Comment • reviews • Nordic Noir • whimsy
The Conservatives are in a mess of their own making, but it is not clear whether they recognise this. The foreign secretary, previously safe in his other role of grassroots darling, but now having to wrestle Jacob Rees-Mogg for the position, is only light relief. The real wreckers – Cameron and Osborne – have long departed the scene without so much as a used pile of £50 notes scattered on the debris.
It was Cameron, of course, who lost control of the debate on Europe, trying and failing to keep his party united. For too many members, Europe and Brexit are the only topics that count. There’s a concentration on a purity of Brexit and an almost shocking uninterest in what country we might seek to build in the years following 2019. These guys came to Manchester to check that they weren’t going to be betrayed by Fiscal Phil Hammond. They whooped their enthusiasm when Andrea Leadsom, in a fringe entitled ‘How to handle Brexit’, asserted that Brexit would be brilliant because it would be a great success because we have universities and a civil service and why won’t people give good news without saying ‘Despite Brexit…’ The crowd lapped it up.
Cameron, too, licensed the Crosbyfication of British politics, setting England against Scotland, city against country, young against old. To Cameron’s credit, he did attempt to attract BAME voters, but though Theresa May’s track record against modern slavery and speaking out against racism is solid, she also attacked the citizens of nowhere and allowed those awful Home Office ‘go home’ vans.
Meanwhile, Brexit gives the Tories far less room to manoeuvre against a Jeremy Corbyn whom they still despise but now also fear.

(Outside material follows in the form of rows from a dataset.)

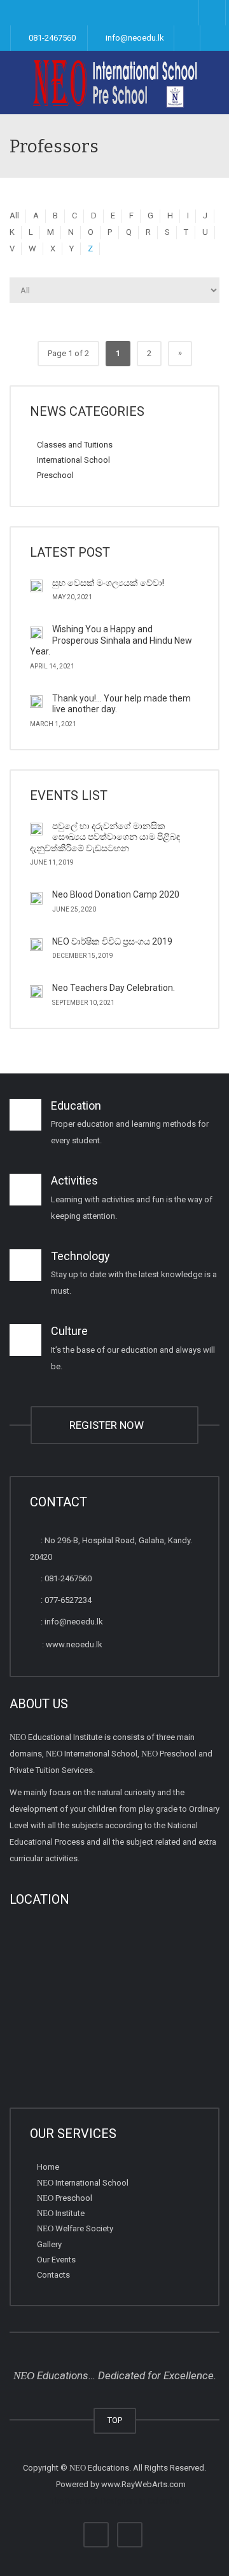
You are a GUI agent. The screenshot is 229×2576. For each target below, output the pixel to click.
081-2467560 (51, 38)
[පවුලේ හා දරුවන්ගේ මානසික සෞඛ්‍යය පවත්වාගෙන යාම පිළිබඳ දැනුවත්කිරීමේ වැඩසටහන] (36, 829)
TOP (115, 2420)
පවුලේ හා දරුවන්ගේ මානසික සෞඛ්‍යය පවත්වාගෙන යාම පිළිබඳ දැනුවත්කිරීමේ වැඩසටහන (105, 837)
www (110, 2484)
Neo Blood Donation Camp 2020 (115, 894)
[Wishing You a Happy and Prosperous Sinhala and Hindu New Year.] (36, 632)
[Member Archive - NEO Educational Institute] (114, 82)
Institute (61, 2213)
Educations (99, 2468)
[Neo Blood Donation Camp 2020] (36, 897)
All (14, 215)
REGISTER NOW (109, 1425)
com (177, 2484)
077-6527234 (68, 1600)
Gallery (49, 2243)
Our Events (56, 2259)
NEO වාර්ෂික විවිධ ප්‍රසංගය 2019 (112, 941)
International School (73, 460)
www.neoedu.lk (74, 1644)
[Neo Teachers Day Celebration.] (36, 991)
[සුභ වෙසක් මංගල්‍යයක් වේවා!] (36, 586)
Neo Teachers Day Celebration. (113, 988)
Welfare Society (75, 2228)
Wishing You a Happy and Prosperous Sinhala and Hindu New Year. (111, 640)
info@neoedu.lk (134, 38)
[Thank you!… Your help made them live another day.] (36, 701)
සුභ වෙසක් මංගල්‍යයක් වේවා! (108, 583)
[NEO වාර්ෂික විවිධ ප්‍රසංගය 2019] (36, 944)
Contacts (53, 2275)
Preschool (55, 475)
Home (48, 2167)
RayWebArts (144, 2484)
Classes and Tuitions (75, 444)
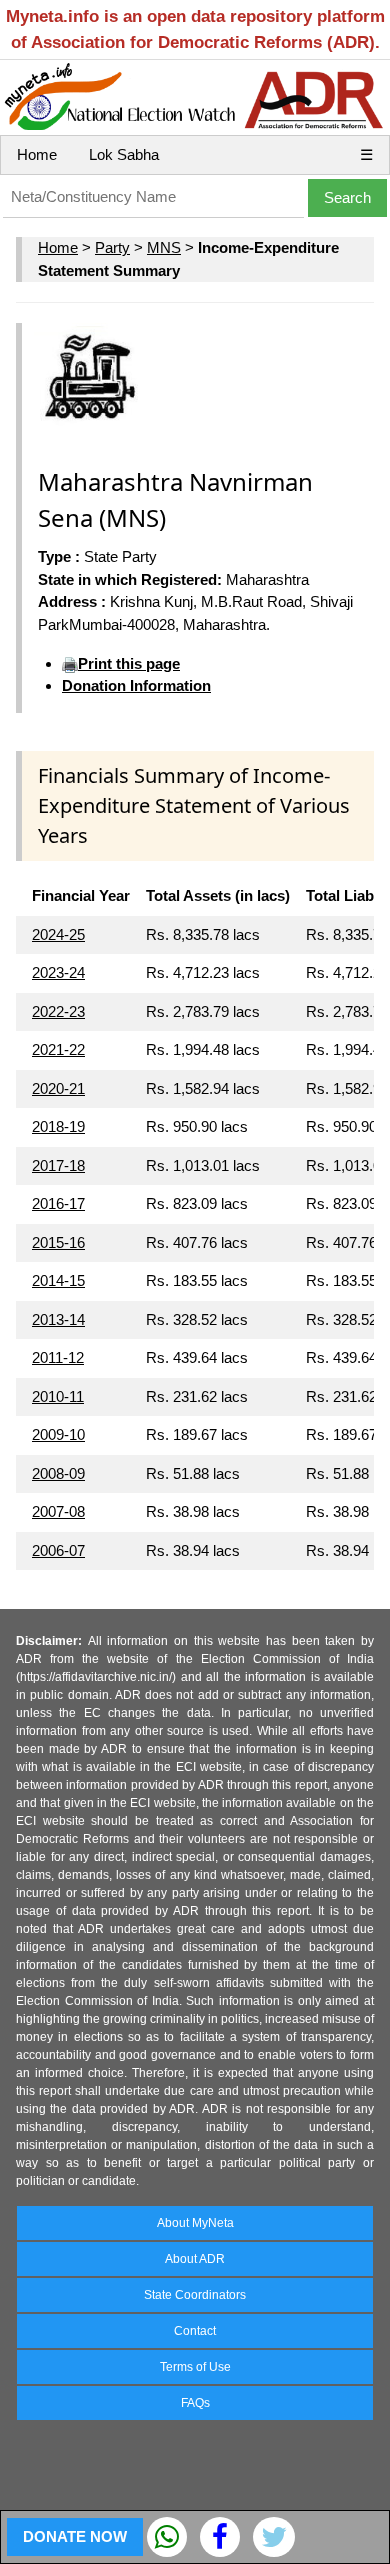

But they have not had to make the case for capitalism for decades and have, frankly, forgotten how to do it.
Osborne gave the Tories a slightly different problem. We’ve said before that he wasn’t much cop as a Chancellor. Just one part of the problem was that he messed about too much in areas like housing – he saw social housing as a breeding ground for Labour voters. (Though by cutting benefits for young working adults he may have created far more Labour voters than he might ever have imagined.) The remaining Osbornites, having cried wolf over Miliband’s so-called Venezuela-style socialism, are too concerned about the hard Brexit so beloved of their colleagues to strike out new ideas for the economy. Instead, the Tories have stolen Miliband’s ideas, such as the dollops of subsidy towards social housing, and moves against markets that don’t work, as in energy. That isn’t universally popular within the Conservative Party – I heard mutterings against the potential lifting of the public sector pay cap and the Spectator has been mightily upset at any moves against the market. There needs to be a big debate. But Brexit is sucking out so much energy that the party can’t even row about the fundamentals of the economy.
Boris Johnson has finished the week with his prospects of the premiership at an end, whatever the Telegraph and Spectator may hope. He has been a disastrous foreign secretary, if you assume that the job involves getting other governments on your side. The reaction to his speech this week suggested his limited range has finally been found out. Oddly, had he spent the last month really getting behind the prime minister, and trying to indicate a level of previously-hidden gravitas, he might have ended the conference in a far stronger position.
But whoever is in charge will have to face the fact that the issues of identity that have driven the Brexit debate have extinguished the development of any wider ideas. The Conservatives know something is wrong, but not why. And the evidence of this week in Manchester is that too few of them currently have the analysis, energy and focus to put it right.